Available data =>
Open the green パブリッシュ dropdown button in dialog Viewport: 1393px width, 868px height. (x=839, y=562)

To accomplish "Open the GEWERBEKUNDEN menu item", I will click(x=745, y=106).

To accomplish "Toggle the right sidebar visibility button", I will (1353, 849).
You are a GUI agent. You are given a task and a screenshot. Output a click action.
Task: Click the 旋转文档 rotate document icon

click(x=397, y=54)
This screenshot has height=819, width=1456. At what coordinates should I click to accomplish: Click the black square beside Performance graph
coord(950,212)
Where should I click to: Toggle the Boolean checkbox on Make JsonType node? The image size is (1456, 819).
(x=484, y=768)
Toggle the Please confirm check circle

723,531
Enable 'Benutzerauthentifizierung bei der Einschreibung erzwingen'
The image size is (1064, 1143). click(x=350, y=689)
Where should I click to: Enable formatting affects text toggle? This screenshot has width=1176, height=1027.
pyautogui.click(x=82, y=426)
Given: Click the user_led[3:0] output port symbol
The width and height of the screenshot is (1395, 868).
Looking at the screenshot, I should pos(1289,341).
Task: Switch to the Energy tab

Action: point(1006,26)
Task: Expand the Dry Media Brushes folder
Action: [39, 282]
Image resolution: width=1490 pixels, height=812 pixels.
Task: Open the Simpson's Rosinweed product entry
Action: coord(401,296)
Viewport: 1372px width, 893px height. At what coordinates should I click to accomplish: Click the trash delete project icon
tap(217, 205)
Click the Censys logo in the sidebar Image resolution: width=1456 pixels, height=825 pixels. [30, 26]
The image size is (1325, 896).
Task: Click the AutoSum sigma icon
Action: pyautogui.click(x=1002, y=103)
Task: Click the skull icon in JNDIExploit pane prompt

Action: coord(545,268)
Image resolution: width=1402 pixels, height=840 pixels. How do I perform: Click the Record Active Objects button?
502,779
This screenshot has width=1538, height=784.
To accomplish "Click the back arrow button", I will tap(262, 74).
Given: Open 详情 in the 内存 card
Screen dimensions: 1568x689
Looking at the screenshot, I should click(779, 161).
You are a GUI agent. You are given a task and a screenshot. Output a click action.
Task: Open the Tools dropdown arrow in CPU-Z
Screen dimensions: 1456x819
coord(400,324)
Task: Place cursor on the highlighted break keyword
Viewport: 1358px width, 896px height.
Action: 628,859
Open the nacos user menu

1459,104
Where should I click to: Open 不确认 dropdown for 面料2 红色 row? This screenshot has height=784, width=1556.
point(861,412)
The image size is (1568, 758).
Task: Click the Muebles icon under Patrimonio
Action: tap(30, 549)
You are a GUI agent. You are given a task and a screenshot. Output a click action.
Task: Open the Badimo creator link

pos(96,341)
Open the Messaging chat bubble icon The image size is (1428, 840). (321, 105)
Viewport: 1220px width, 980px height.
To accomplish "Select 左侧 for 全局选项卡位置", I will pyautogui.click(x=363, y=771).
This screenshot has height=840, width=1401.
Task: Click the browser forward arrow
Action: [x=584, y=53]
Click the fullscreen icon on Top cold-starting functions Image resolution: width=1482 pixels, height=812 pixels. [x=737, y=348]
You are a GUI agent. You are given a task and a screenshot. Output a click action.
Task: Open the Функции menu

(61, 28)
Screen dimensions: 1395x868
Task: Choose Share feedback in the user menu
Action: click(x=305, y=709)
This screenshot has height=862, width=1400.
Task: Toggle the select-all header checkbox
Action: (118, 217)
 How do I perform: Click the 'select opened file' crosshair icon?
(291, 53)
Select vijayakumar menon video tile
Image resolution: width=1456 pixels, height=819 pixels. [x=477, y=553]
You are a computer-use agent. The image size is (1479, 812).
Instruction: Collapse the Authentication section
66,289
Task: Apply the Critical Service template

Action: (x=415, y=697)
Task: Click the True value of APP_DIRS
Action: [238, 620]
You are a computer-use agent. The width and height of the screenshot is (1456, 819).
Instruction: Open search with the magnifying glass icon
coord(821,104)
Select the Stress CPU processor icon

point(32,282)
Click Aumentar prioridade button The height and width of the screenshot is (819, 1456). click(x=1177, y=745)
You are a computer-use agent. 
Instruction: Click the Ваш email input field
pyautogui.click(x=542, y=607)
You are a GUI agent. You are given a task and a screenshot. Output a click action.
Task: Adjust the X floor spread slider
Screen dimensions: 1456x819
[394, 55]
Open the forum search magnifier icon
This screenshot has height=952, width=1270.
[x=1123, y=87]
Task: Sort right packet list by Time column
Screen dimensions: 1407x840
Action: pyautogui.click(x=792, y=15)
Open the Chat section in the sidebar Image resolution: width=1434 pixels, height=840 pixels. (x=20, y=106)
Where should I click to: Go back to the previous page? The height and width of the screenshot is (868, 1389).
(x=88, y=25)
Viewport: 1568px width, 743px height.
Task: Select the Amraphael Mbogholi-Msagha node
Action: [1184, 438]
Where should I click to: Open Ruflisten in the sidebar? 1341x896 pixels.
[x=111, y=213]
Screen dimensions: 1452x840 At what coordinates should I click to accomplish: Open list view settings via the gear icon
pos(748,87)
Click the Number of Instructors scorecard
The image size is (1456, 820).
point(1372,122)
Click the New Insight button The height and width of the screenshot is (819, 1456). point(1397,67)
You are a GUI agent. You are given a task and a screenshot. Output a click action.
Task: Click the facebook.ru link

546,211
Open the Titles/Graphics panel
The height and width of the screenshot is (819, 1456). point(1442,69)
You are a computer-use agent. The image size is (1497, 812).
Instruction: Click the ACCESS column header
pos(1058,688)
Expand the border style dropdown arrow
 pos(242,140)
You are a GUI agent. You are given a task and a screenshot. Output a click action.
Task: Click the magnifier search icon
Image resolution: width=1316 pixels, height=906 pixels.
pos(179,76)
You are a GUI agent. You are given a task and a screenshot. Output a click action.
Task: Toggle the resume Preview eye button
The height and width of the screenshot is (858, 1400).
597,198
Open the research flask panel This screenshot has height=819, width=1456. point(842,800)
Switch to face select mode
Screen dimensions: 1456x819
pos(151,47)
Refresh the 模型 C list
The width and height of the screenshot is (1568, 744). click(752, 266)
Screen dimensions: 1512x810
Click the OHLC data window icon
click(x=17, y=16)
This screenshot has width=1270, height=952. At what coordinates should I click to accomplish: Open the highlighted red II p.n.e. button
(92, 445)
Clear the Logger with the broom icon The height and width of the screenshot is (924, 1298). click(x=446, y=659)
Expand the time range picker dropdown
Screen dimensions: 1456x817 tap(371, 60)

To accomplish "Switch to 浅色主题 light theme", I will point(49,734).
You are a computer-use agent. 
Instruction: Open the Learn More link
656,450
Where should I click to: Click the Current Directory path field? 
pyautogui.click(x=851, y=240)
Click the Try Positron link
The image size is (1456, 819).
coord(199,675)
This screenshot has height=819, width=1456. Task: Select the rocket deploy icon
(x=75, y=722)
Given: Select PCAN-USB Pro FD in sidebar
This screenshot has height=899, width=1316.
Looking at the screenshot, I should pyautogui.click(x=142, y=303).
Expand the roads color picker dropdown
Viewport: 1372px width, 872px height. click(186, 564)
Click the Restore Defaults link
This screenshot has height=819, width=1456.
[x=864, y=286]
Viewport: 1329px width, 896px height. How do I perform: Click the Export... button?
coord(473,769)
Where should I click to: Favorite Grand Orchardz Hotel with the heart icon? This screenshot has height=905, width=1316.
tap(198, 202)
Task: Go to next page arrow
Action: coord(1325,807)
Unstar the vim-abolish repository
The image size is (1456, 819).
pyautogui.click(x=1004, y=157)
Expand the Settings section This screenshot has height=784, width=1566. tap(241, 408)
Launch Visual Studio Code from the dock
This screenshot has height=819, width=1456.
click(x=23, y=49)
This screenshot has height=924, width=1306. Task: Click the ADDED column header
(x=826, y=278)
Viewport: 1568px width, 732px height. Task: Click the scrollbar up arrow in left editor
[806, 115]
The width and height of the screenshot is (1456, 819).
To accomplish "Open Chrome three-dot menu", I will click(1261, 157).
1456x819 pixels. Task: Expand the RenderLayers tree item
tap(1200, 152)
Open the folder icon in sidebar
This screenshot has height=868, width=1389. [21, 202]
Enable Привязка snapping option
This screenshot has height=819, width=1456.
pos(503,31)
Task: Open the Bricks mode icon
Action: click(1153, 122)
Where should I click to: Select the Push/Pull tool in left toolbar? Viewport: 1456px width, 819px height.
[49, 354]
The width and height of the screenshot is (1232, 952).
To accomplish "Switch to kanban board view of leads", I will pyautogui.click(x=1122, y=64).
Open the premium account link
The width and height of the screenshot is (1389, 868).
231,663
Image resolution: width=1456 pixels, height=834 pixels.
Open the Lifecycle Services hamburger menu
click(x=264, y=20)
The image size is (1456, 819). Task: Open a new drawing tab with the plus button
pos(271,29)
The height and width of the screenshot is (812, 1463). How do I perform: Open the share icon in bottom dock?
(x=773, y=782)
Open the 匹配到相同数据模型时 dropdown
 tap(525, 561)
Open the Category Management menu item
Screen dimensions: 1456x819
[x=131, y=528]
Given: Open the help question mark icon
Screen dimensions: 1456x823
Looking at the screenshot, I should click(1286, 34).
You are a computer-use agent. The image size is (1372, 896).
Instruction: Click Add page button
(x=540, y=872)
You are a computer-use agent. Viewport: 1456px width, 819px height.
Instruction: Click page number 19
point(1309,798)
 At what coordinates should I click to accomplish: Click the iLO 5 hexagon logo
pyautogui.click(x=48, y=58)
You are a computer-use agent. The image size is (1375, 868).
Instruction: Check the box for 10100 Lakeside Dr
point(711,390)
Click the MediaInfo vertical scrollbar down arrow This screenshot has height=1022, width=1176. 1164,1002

Exercise objective => Return, exactly as they stand, the lines from the start of the records above through the line with "Given: Click the", both ends included, and no other lines.

Result of this task =>
Open the green パブリッシュ dropdown button in dialog Viewport: 1393px width, 868px height. (x=839, y=562)

To accomplish "Open the GEWERBEKUNDEN menu item", I will click(x=745, y=106).

To accomplish "Toggle the right sidebar visibility button", I will (1353, 849).
You are a GUI agent. You are given a task and a screenshot. Output a click action.
Task: Click the 旋转文档 rotate document icon

click(x=397, y=54)
This screenshot has height=819, width=1456. At what coordinates should I click to accomplish: Click the black square beside Performance graph
coord(950,212)
Where should I click to: Toggle the Boolean checkbox on Make JsonType node? The image size is (1456, 819).
(x=484, y=768)
Toggle the Please confirm check circle

723,531
Enable 'Benutzerauthentifizierung bei der Einschreibung erzwingen'
The image size is (1064, 1143). click(x=350, y=689)
Where should I click to: Enable formatting affects text toggle? This screenshot has width=1176, height=1027.
pyautogui.click(x=82, y=426)
Given: Click the user_led[3:0] output port symbol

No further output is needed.